Speaking at a rating agency conference last week, Mr. Mills, a Republican, who is chief advisor for the Insurance Industry Group of Deloitte & Touche USA, said the limited scope of catastrophe reserving plan put forth by Mr. Dinallo, a Democrat, last October would make it unfeasible in practice.

"He [was] on the right track and doing [his] best given the constrictions of this wacky state regulatory system," Mr. Mills said of Mr. Dinallo. But this "really can't work on a standalone basis," Mr. Mills said last Monday during the Standard & Poor's annual insurance conference in New York.

Mr. Mills explained that if New York requires insurers to set aside money, which would not be taxed, and they don't have to do this if they write homeowners in New Jersey, "then New York would in fact put itself at a competitive disadvantage and give Allstate and Travelers yet another reason not to do business in there," suggesting that the plan would make more sense as a national, rather than a single-state solution.
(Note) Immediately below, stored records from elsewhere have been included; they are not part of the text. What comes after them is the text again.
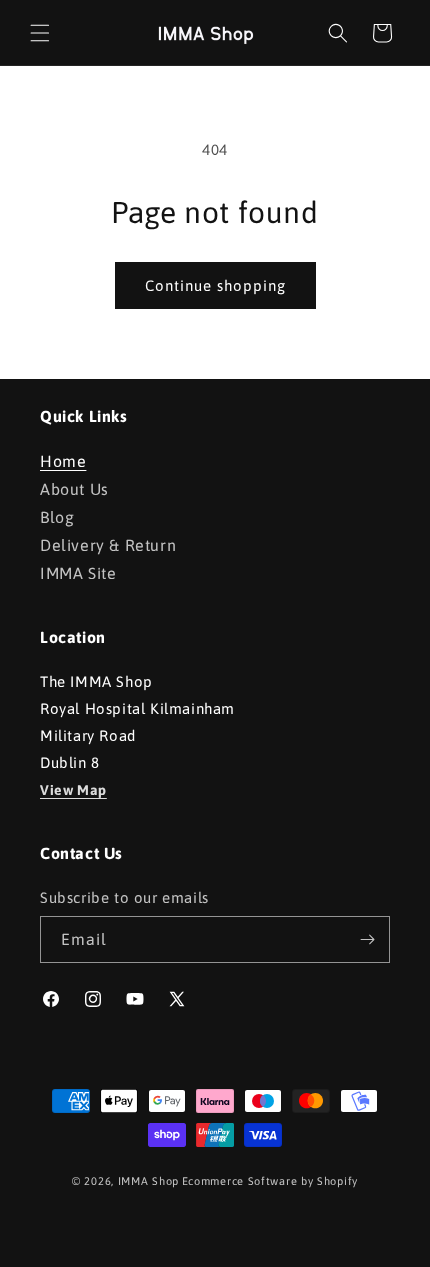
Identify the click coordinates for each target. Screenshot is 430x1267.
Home (63, 461)
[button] (40, 33)
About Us (74, 489)
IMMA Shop (148, 1181)
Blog (57, 517)
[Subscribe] (367, 939)
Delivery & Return (108, 545)
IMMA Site (78, 573)
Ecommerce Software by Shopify (270, 1181)
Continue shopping (215, 285)
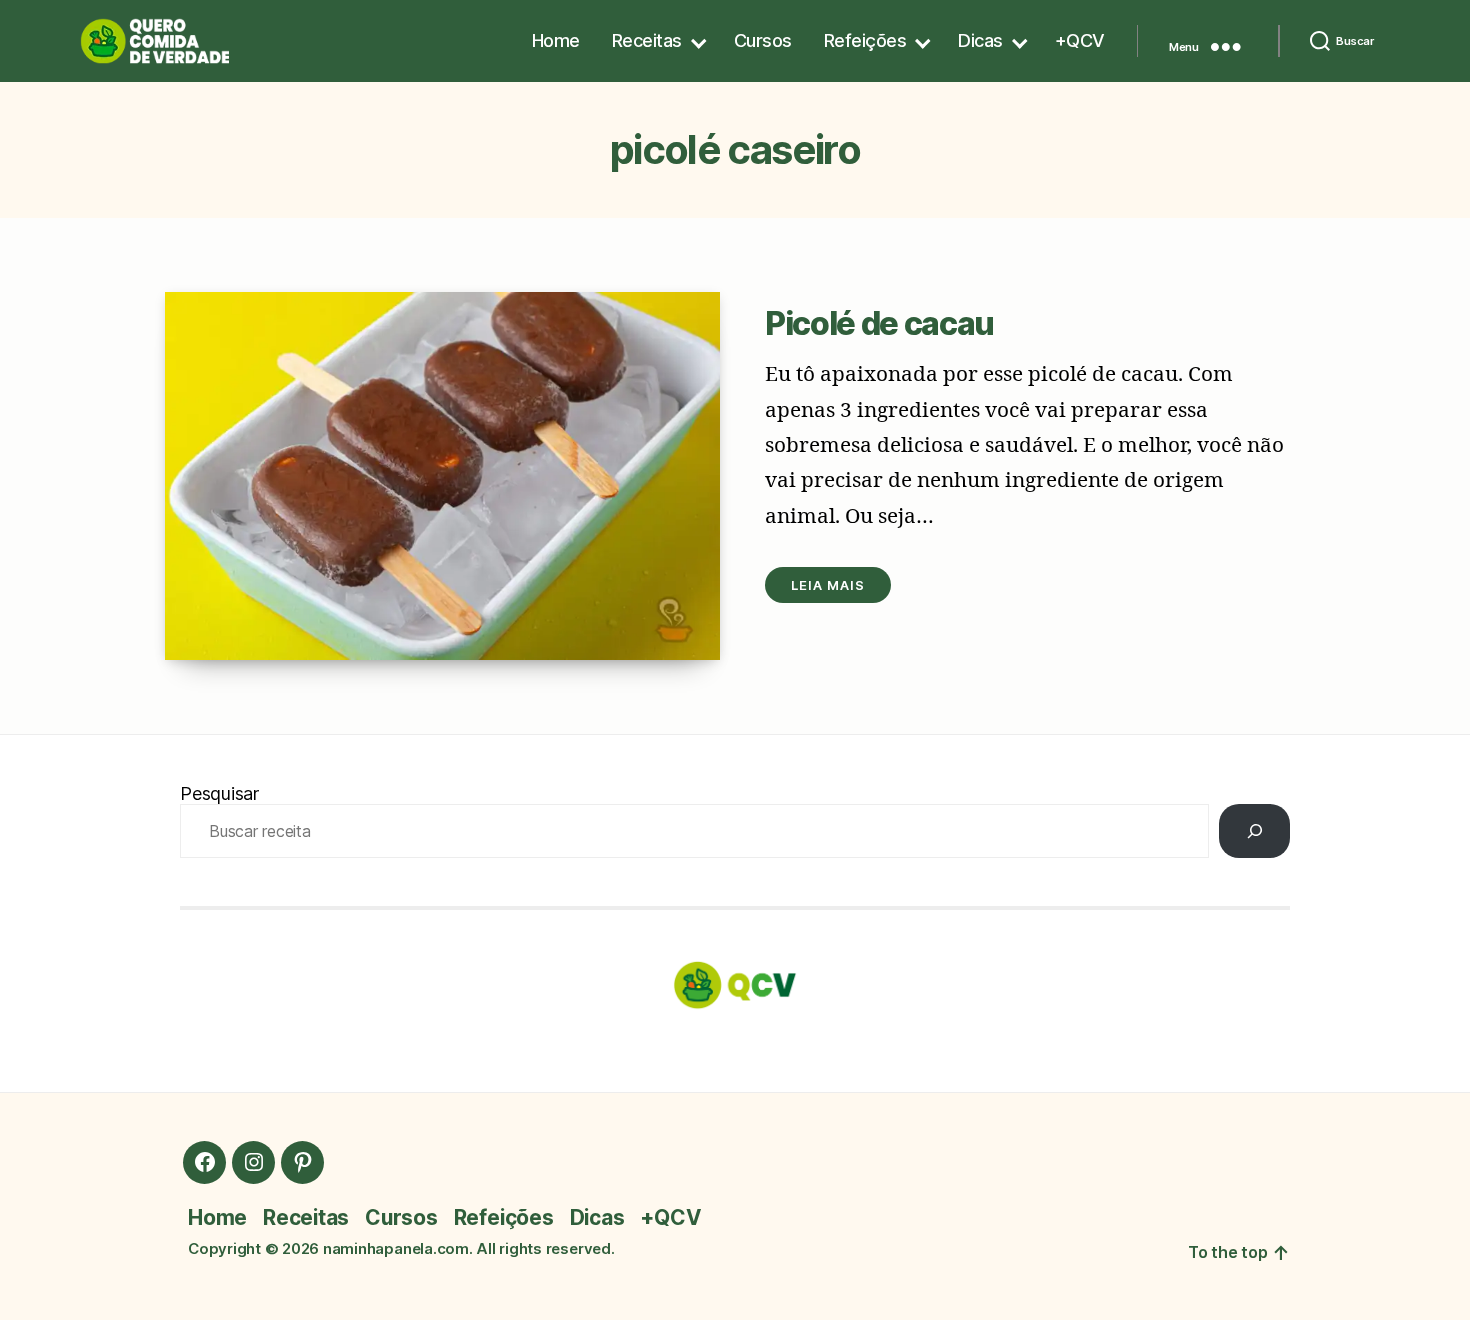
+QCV (1080, 40)
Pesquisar (219, 793)
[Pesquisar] (1254, 831)
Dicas (980, 40)
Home (556, 40)
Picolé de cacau (879, 323)
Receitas (647, 40)
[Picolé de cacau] (442, 476)
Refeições (865, 40)
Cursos (763, 40)
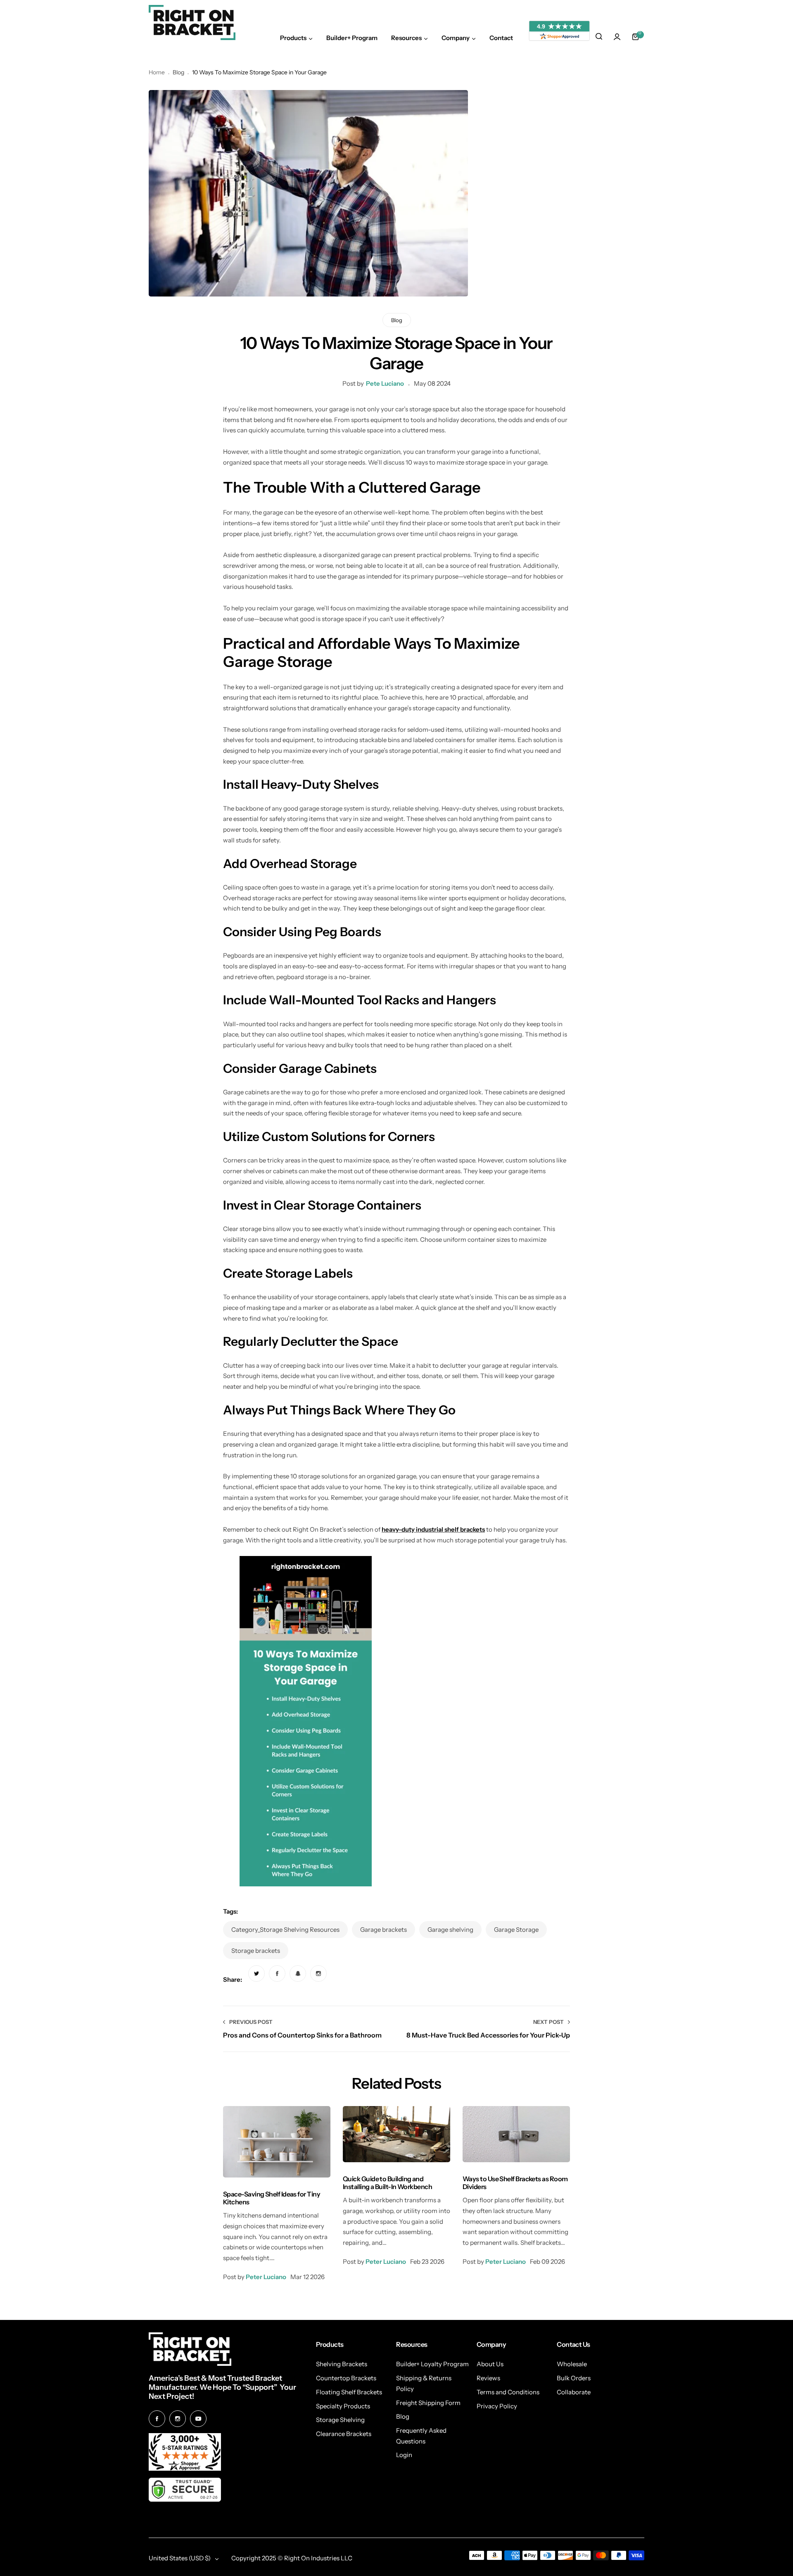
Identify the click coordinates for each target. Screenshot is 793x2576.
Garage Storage (516, 1929)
Like Mr. Dinallo, Mr. Mills proposes allowing insurers to set aside and invest "dedicated catastrophe reserves."

By allowing such reserves, "ultimately…you're looking at premium payers who will be paying" the costs of insuring homeowners in catastrophe-exposed areas, Mr. Mills said, distinguishing the solution from government backstops.

A "backstop…means taxpayers are going to pay the tab," he said. "You are going against one of the fundamental principles of insurance"–commonality of risk–he said, noting that taxpayers not living on the coast would pay for risks of those that do.

Explaining the dedicated reserve approach, he said, the industry needs "to think about insurance the way the typical insured does," explaining that a Long Island homeowners that has paid premiums to Allstate for years without a claims, thinks there's Allstate has "a bucket of money with his name on it" to draw from his accumulated premiums when the big one does strike his house. The insured doesn't understand that at the end of every year, "this capital goes elsewhere, because the tax code forces it to go elsewhere," he said.

"Why not enable the industry to invest some of that money so…actual premium dollars paid [are] invested" and funds remain dedicated for mega-catastrophes, Mr. Mills asked, stressing that appropriate controls and tax accounting laws would need to be put in place to guard against insurers moving the money around.